● Work order:
Write the next part of the article on ICRA's Q2 FY2023 GDP forecast, picking up after its final sentence.

● Text provided:
In its latest report, ICRA said, "While the YoY growth is expected to slow from Q1 FY2023 to Q2 FY2023 and further to H2 FY2023, this would largely be optical in nature; growth is expected to pick up compared to pre-Covid levels of FY2020."
ICRA's note highlighted that the YoY performance of 12 of the 14 non-financial indicators (except ports cargo traffic and finished steel consumption) witnessed an expected deterioration in July-August 2022 relative to Q1 FY2023, on account of the normalisation of the base after the easing of the Covid 2.0 wave.
Further, ICRA's note pointed out that the pace of YoY growth in Jul-Aug 2022 ranged widely from 2% (electricity generation) to as high as 69% (domestic airlines’ passenger traffic), depending upon the extent of improvement the sector had experienced in July-Aug 2021 after the second wave of Covid-19. Only two indicators, namely, non-oil exports and vehicle registrations, displayed a YoY decline in July-Aug 2022.
Given the available trends for the non-agri indicators, ICRA's note said that "the decline in global commodity prices and the recovery in the demand for services amidst the YoY lag in
kharif sowing, we project the GDP expansion at 6.5-7.0% for Q2 FY2023, a base-effect led moderation from 13.5% in Q1 FY2023."
In Q1FY23, India's real GDP is estimated at ₹36.85 lakh crore, as against ₹32.46 lakh crore in Q1 2021-22, showing a growth rate of 13.5%. While the gross value added (GVA) growth stood at 12.7% in Q1FY23.

Data entries

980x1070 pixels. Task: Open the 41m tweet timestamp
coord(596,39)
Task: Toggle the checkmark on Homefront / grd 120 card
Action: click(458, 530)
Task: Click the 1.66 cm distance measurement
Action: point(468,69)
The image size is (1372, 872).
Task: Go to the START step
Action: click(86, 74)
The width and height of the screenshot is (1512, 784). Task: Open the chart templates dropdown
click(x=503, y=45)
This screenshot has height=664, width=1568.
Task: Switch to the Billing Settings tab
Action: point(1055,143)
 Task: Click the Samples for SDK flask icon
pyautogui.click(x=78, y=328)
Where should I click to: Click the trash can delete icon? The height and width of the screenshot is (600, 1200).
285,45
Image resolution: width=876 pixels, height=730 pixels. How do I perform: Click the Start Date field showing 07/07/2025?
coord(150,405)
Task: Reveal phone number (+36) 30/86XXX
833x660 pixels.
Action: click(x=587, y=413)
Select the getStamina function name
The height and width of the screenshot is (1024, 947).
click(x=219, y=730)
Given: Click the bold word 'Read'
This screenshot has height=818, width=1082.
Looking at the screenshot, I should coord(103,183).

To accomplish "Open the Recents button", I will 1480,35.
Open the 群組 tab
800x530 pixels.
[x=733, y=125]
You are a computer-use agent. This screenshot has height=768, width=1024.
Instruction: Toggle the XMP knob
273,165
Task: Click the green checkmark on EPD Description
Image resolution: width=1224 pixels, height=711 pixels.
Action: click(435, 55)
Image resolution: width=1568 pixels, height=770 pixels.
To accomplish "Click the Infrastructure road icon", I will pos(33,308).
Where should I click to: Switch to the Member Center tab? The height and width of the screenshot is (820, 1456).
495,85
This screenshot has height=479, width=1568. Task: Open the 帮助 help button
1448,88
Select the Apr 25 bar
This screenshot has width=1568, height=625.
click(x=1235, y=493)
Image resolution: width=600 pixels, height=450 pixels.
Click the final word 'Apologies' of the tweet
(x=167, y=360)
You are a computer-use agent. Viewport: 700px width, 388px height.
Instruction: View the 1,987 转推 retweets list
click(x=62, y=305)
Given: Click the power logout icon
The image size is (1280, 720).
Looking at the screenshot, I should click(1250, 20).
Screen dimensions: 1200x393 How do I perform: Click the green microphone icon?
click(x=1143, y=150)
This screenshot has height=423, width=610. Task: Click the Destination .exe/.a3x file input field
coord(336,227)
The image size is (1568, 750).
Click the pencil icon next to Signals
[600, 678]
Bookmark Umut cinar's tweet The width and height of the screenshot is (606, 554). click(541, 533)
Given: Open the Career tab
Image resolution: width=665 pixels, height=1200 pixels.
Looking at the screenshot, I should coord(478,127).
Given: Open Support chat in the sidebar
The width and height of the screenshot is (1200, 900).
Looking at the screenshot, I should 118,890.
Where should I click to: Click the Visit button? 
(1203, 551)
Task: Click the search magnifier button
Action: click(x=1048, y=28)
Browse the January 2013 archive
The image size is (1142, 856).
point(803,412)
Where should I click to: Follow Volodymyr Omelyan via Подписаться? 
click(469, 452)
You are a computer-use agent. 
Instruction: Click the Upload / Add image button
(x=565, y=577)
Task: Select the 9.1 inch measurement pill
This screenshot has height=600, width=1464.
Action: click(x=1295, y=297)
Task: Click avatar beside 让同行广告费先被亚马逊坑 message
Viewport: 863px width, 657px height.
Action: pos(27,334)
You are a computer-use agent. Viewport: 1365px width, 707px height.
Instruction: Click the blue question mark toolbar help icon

● Final answer:
Further, ICRA's note added, "The record generation of average daily GST e-way bills in August 2022, owing to pre-festive stocking, indicates a revival in confidence and this coupled with softening commodity prices bodes well for the upcoming festive season."
However, ICRA in its note also said that "the decline in output of key kharif crops such as rice and flagging external demand pose risks to growth and remain the key monitorables. The latter, along with buoyant imports, following relatively stronger domestic demand, is expected to lead to a sharp widening in the CAD to ~3.5% of GDP in FY2023, although we expect some relief on this front in H2 FY2023 relative to the readings foreseen for H1 FY2023."
For the September policy, ICRA expects the MPC to hike rates by 50 basis points and turn data-dependent thereafter, taking a cue from the latest CPI prints and the strength of the Q2 FY2023 GDP growth. Currently, the policy repo rate is at 5.4%.